Saut menegaskan, KPK tidak bisa dilarang-larang untuk melakukan OTT karena lembaga antirasuah itu memiliki kewenangan untuk menangani korupsi.
“Kalau Anda bicara korupsi, ya, KPK yang mengerjakan. Harus OTT, jangan dilarang-larang. Memang Anda siapa melarang-larang orang melakukan OTT?” tutur Saut, Rabu (21/12)lusa kemarin.
Bagi Saut, memang sulit untuk memastikan ada atau tidaknya kepentingan pribadi dari seorang pejabat yang berbicara mengenai suatu tindak pidana.
“Sulit kita memastikan seorang kepala negara atau katakanlah menteri kalau dia bicara bebas dari kepentingan pribadinya. Saya tidak menuduh siapa pun punya kepentingan pribadi, tapi belajar dari kasus-kasus yang ada, konflik-konflik peristiwa yang menyangkut pidana, kita cenderung tidak mau menegakkan aturan, mengembalikan pada prosesnya,” katanya lagi.
Saut menegaskan, operasi senyap yang dilakukan oleh KPK merupakan bentuk penindakan yang sudah melalui proses yang sangat matang. Sebelum melakukan OTT, KPK sudah mengantongi alat bukti yang cukup.
“Pertama, yang harus dipahami, bagaimana KPK melaksanakan OTT. Itu kan bukan proses yang gampang untuk melakukan OTT,” tuturnya berapi-api. “Itu bukan mencari-cari orang yang salah untuk kemudian ditargetkan. Tidak begitu.”
Operasi tangkap tangan, menurut Saut, dimulai dari sebuah proses yang sangat sarat dengan pengumpulan dua alat bukti. Biasanya, itu bukanlah proses yang pertama seseorang itu melakukan korupsi.
Lebih jauh Saut menguraikan, pihak yang terjaring OTT biasanya sudah “karatan” dalam melakukan aksi rasuah. Bisa jadi lebih dari satu kali, sebelum akhirnya tertangkap.
Ia lantas menjadikan penangkapan Wakil Ketua DPRD Jawa Timur sebagai contoh kasus.
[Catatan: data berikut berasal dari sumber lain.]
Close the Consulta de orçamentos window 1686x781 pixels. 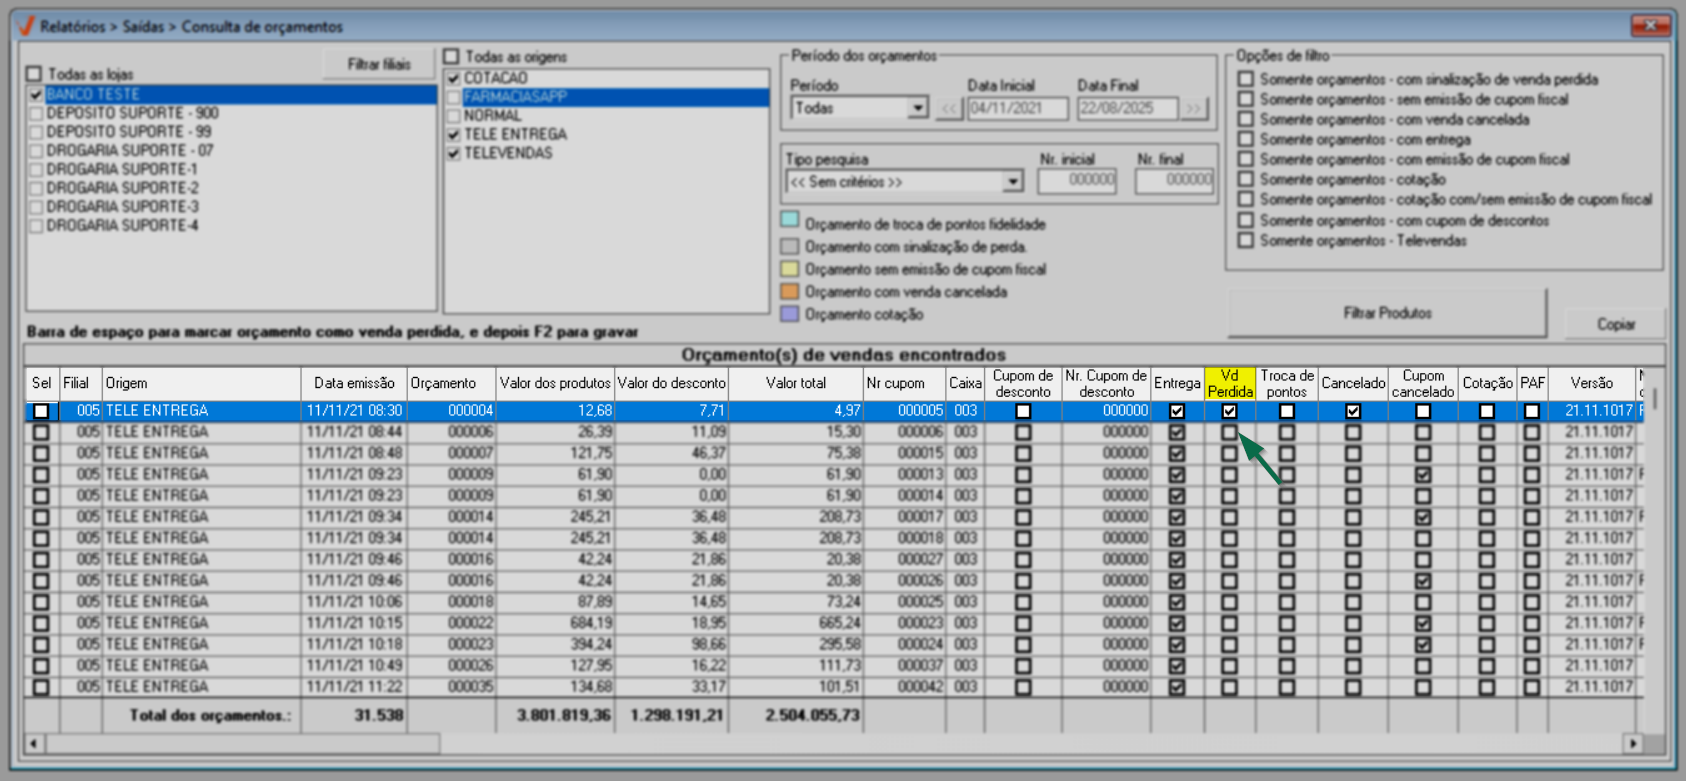pos(1650,25)
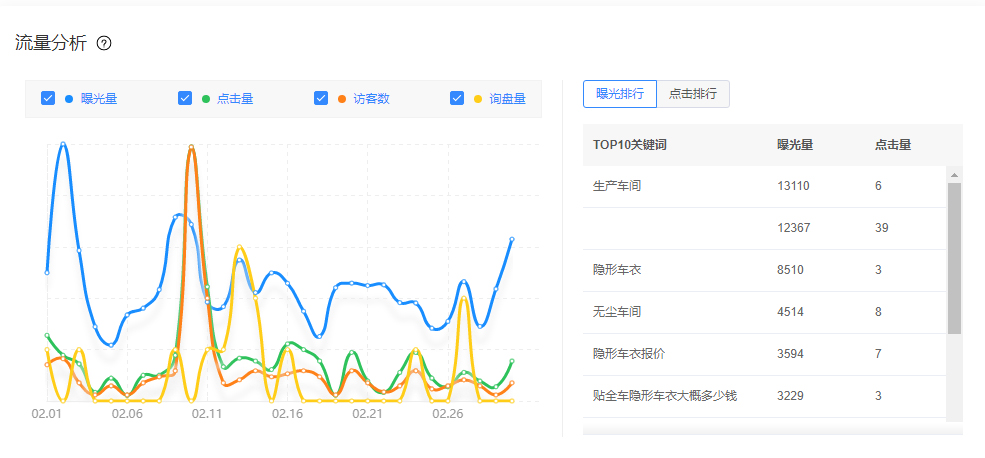This screenshot has width=985, height=458.
Task: Switch to the 曝光排行 tab
Action: [x=619, y=94]
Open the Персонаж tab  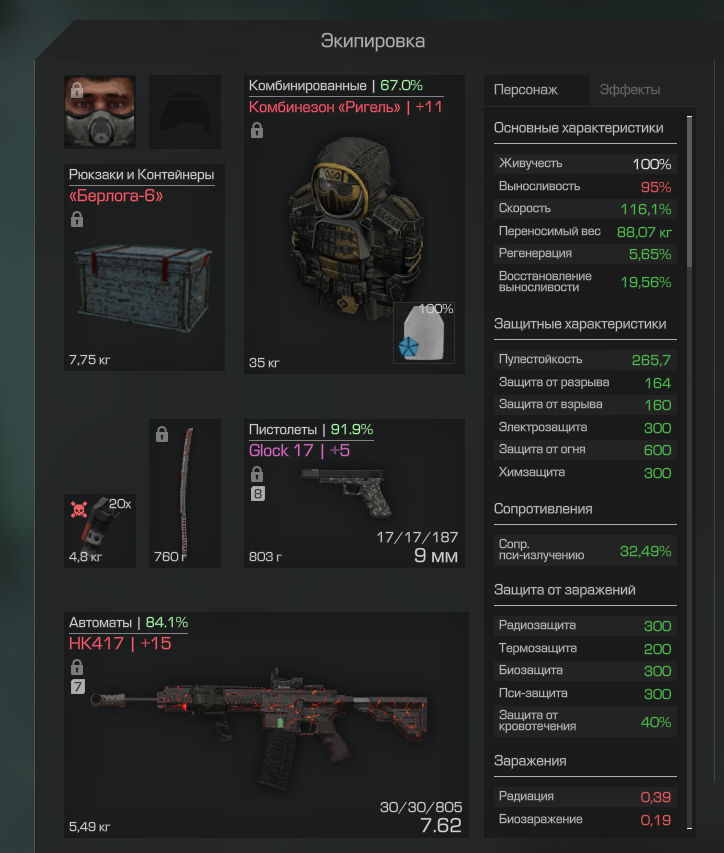pyautogui.click(x=525, y=90)
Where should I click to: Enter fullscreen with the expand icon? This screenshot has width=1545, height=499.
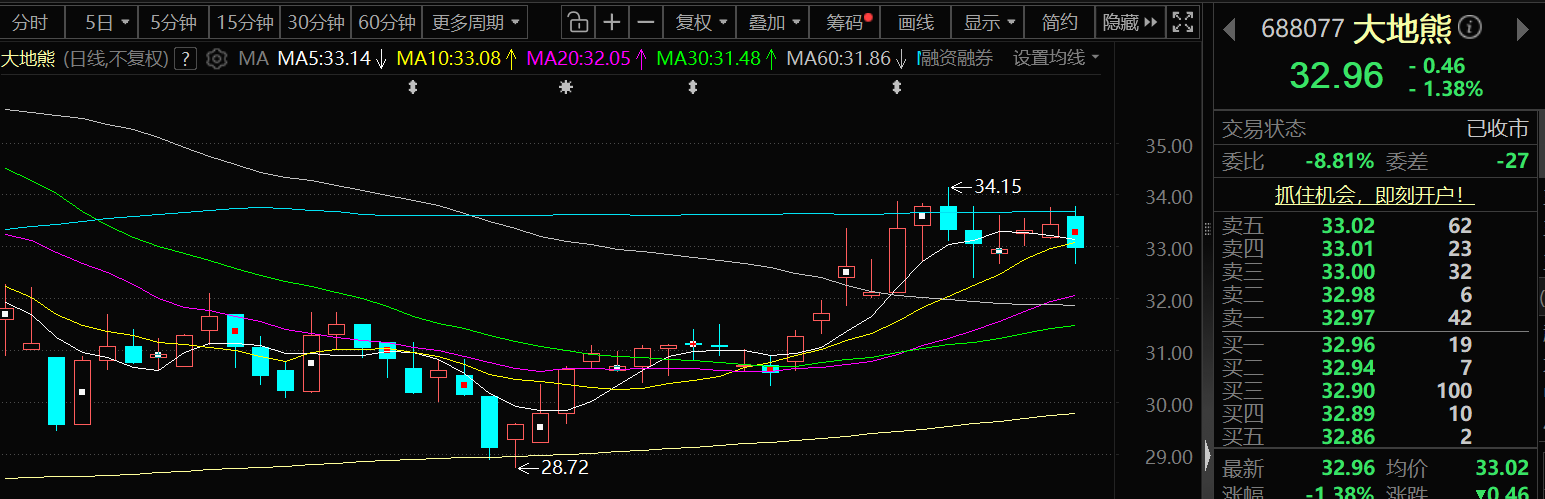tap(1182, 21)
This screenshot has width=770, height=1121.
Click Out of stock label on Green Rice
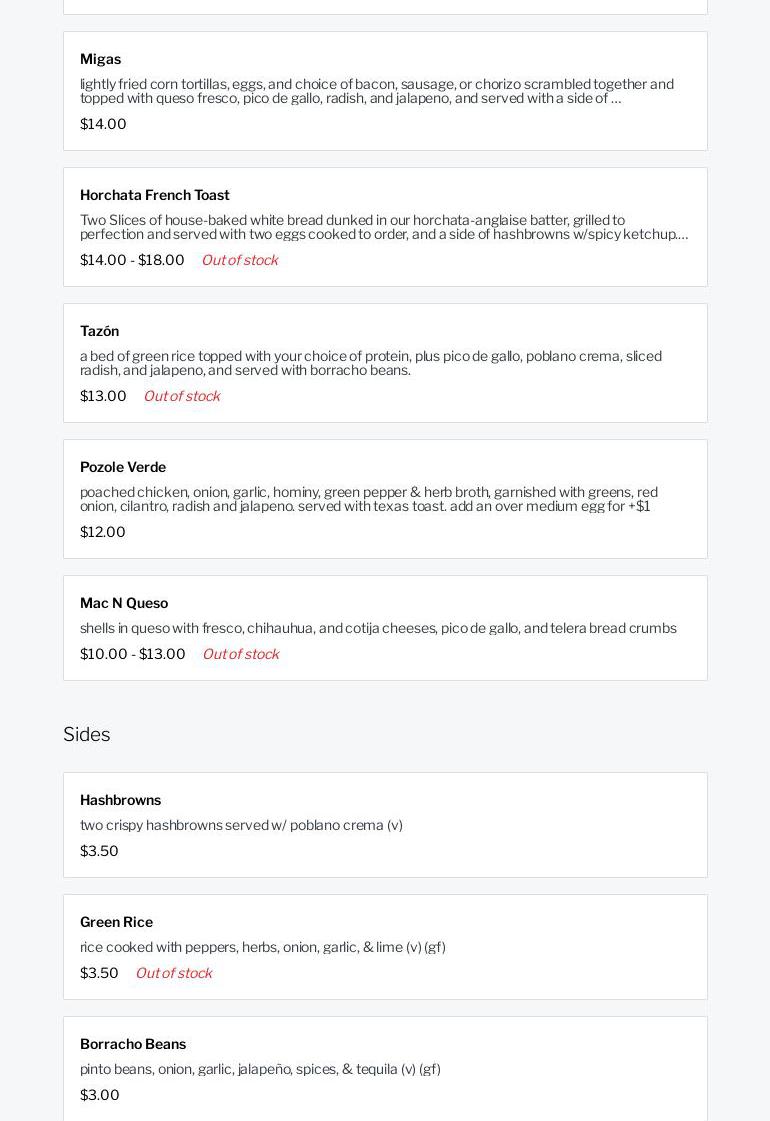pyautogui.click(x=173, y=973)
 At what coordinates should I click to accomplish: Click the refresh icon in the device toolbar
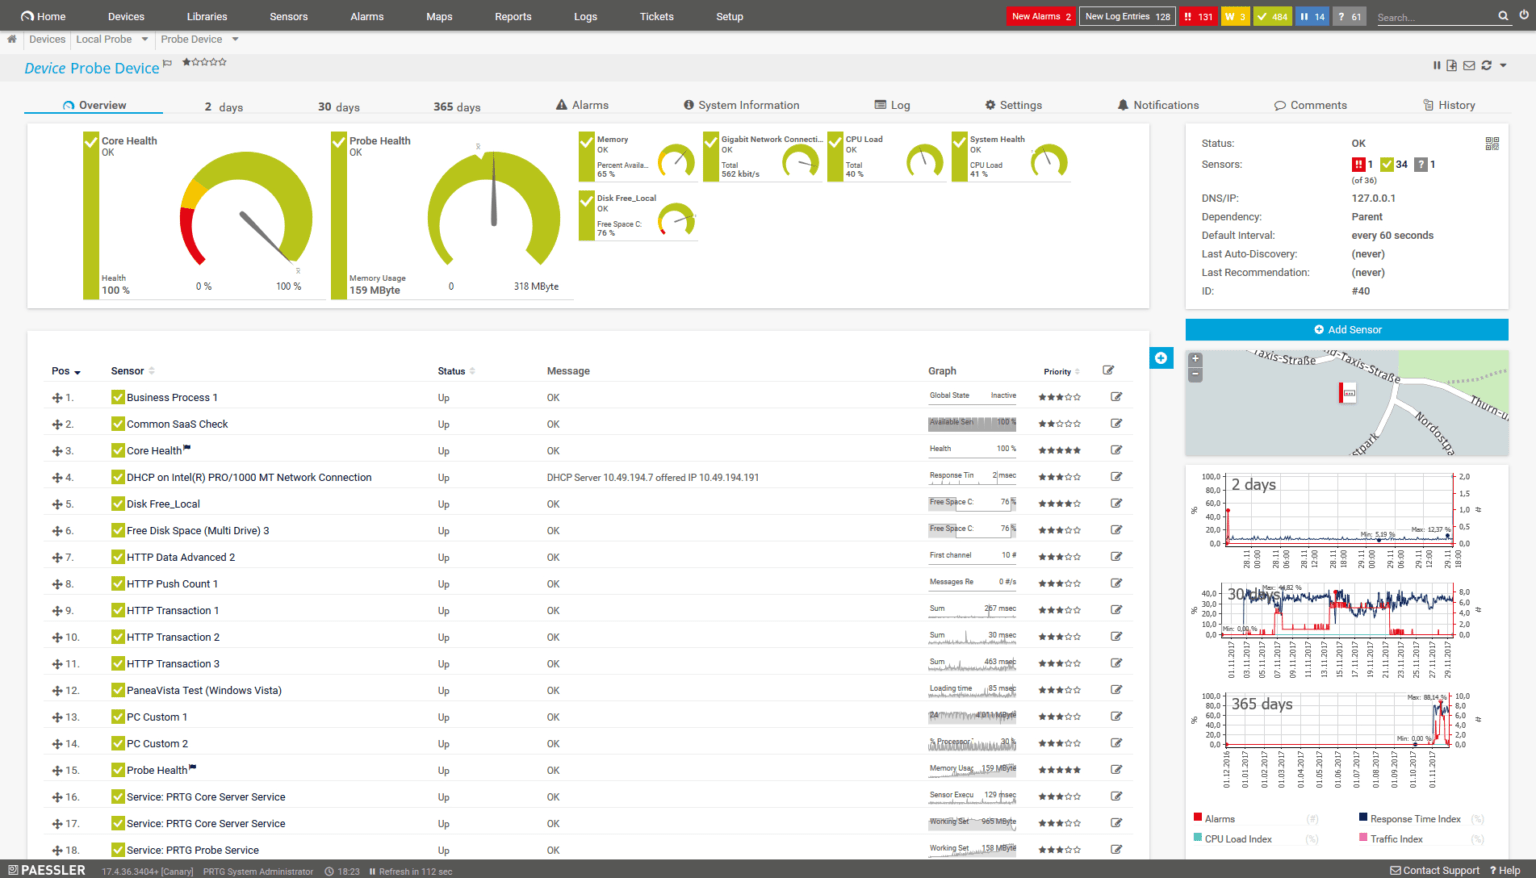click(x=1486, y=65)
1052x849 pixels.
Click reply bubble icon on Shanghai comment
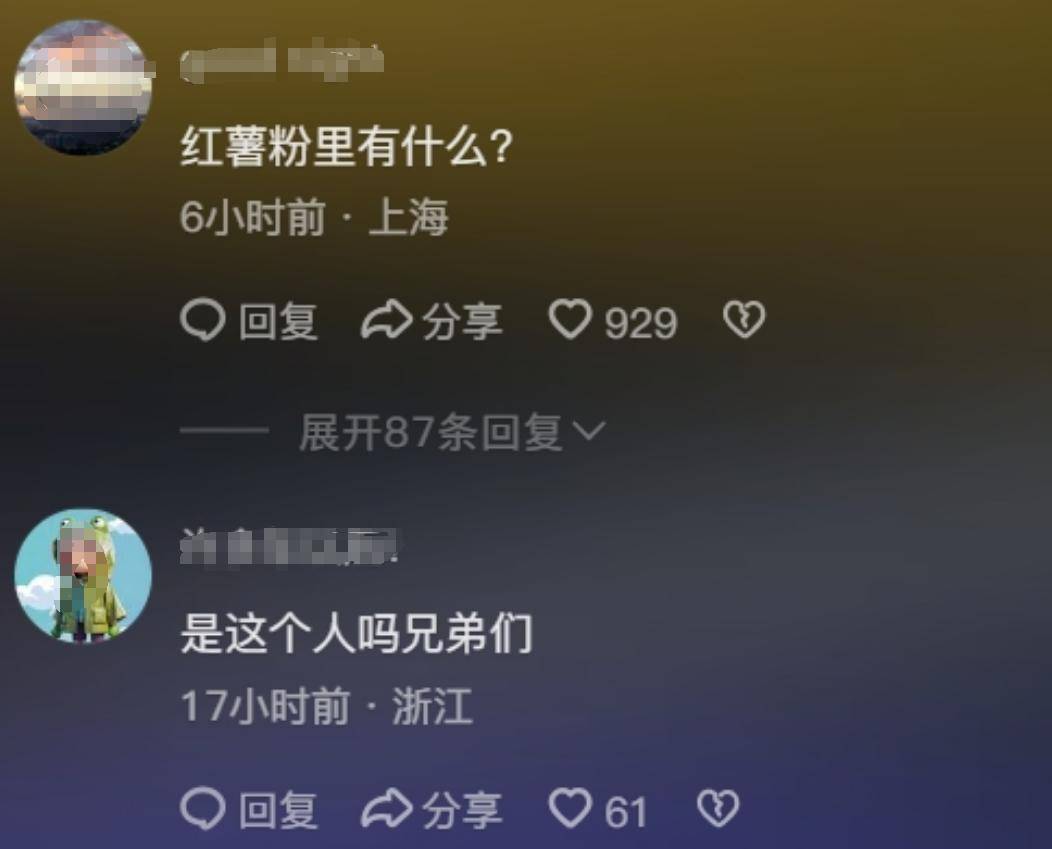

Perkaranya, dugaan suap pengelolaan dana hibah di Pemerintah Provinsi Jawa Timur.
Kata Saut, “Kalau kemudian ada bukti-bukti yang kuat bahwa ada orang nakal, ada orang jahat yang bikin negeri ini rugi, yang bikin negeri ini terpuruk, kalau kita kembali ke kasus yang Surabaya saja.”
Ia menambahkan, “Dana itu sebenarnya milik masyarakat. Dipotong sekian persen. Lantas mau dibela-bela? Kejam namanya itu kalau membela-bela mereka [koruptor] .”
Ia juga mengungkapkan bahwa pelaksanaan OTT memang memiliki dampak yang cukup luas, sebab melalui operasi senyap itu tidak jarang banyak pihak lain yang terseret.
“Itu yang sebenarnya ditakutkan dari sebuah OTT,” ujarnya tegas.
Meski begitu, hal seperti itu tidak boleh menjadi alasan untuk meminta KPK berhenti melaksanakan OTT. “Karena itu adalah bagian dari tugas-tugas kita sebagai manusia,” ujarnya lagi.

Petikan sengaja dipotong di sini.